Berfikir kritis menemukan tantangannya yang cukup berat di era media sosial ketika konten menjadi sebuah kebenaran. Tanpa berfikir kritis, maka kita akan menjadi mangsa pada ciptaan manusia yang bernama teknologi.

Ketika kita mampu berpikir kritis maka kita tidak mudah dikelabui oleh hal-hal yang bersifat artifisial. Kita senantiasa mengambil jarak dan waktu dari sebuah fenomana viral, melihatnya secara utuh kemudian merespons dengan presisi.

Dua tahun silam, viral seorang Satpam Plaza Indonesia memukul anjingnya. Kejadian yang terekam oleh CCTV disebar oleh beberapa orang termasuk beberapa publik figur.

Apa yang terjadi selanjutnya?

Ternyata tindakan Satpam tidak lain dilakukan semata karena refleks untuk mencegah anjingnya yang menyerang seekor anak kucing. Alhasil, kejadian viral membuat Satpam diberhentikan dari pekerjaannya.

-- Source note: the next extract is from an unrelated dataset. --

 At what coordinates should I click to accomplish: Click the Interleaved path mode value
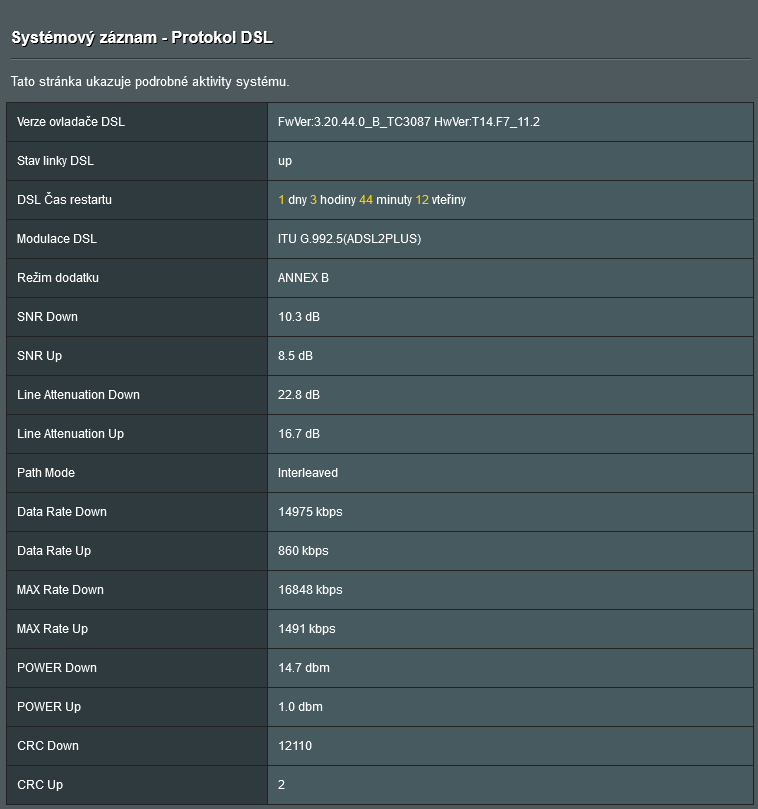coord(308,473)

Kejadian di atas merupakan bukti nyata bahwa berpikir kritis dibutuhkan oleh semua kalangan masyarakat. Kejadian viral tidak akan berdampak besar jika semua orang mampu mengambil jarak pada video yang beredar. Mencari tahu puzzle yang belum lengkap sebelum bereaksi.

Kejadian serupa terlalu sering terjadi di era digital. Penipuan menggunakan video AI juga marak terjadi dan menyasar masyarakat secara umum.  Telepon misterius dari orang tak dikenal yang mengaku dari kepolisian atau dari pihak rumah sakit. Mengabarkan bahwa sanak keluarga sedang bermasalah atau sedang kecelakaan kemudian diminta untuk mentransfer sejumlah uang. 

Ada orang yang mengambil jarak dengan berpikir jernih. Menelepon langsung keluarga yang disebut oleh oknum penipu, namun ada juga orang yang kalut dan biasanya langsung mentransfer uang sesuai yang diminta.

Kebiasaan berpikir kritis tidak datang tiba-tiba tetapi merupakan sesautu yang dibiasakan, maka demikianlah berpikir kritis merupakan hal yang sangat diperlukan oleh semua orang.